Of course you can easily cheat just by looking at the link addresses, but just for fun (anyone) how many and which of the following, if any, are NOT dogs (i.e. members of the Family Canidae, i.e. canids)? Each pic is linked to a larger image.
How do you provide FACTS which disprove something when there's no facts which prove the premise in the first place. Here I'll give you one fact that ends the debate.
Evolution can not be observed because of the "stated" amount of time it would take for one species to evolve into another. The only problem with this fact is the definition of "species." A dog, is a dog, is a dog.
" Evolution can not be observed because of the "stated" amount of time it would take for one species to evolve into another."
False:
http://www.talkorigins.org/faqs/faq-speciation.html
http://online.santarosa.edu/presentation/?3205
BTW, direct observation is only ONE way to gather evidence about something. Many theories in science are centered on indirect observations.
"The only problem with this fact is the definition of "species." A dog, is a dog, is a dog."
Why is this a problem? How do YOU define species?

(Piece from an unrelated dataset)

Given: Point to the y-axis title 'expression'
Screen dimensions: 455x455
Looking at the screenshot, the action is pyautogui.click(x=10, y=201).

Of course you can easily cheat just by looking at the link addresses, but just for fun (anyone) how many and which of the following, if any, are NOT dogs (i.e. members of the Family Canidae, i.e. canids)? Each pic is linked to a larger image.
Ah. I didn't realize this previously, but some species of dogs have different chromosome numbers! And there are homologies in their chromosomes to other carnivores (e.g. cats) although the canids do appear to be monophyletic.
The pattern of phylogenomic evolution of the Canidae [Abstract]
Canidae species fall into two categories with respect to their chromosome composition: those with high numbered largely acrocentric karyotypes and others with a low numbered principally metacentric karyotype. Those species with low numbered metacentric karyotypes are derived from multiple independent fusions of chromosome segments found as acrocentric chromosomes in the high numbered species. Extensive chromosome homology is apparent among acrocentric chromosome arms within Canidae species; however, little chromosome arm homology exists between Canidae species and those from other Carnivore families. [...] In addition, painting probes from domestic cat (Felis catus), representative of the ancestral carnivore karyotype (ACK), and giant panda (Ailuropoda melanoleuca) were used to define primitive homologous segments apparent between canids and other carnivore families. Canid chromosomes seem unique among carnivores in that many canid chromosome arms are mosaics of two to four homology segments of the ACK chromosome arms. The mosaic pattern apparently preceded the divergence of modern canid species since conserved homology segments among different canid species are common, even though those segments are rearranged relative to the ancestral carnivore genome arrangement. The results indicate an ancestral episode of extensive centric fission leading to an ancestral canid genome organization that was subsequently reorganized by multiple chromosome fusion events in some but not all Canidae lineages.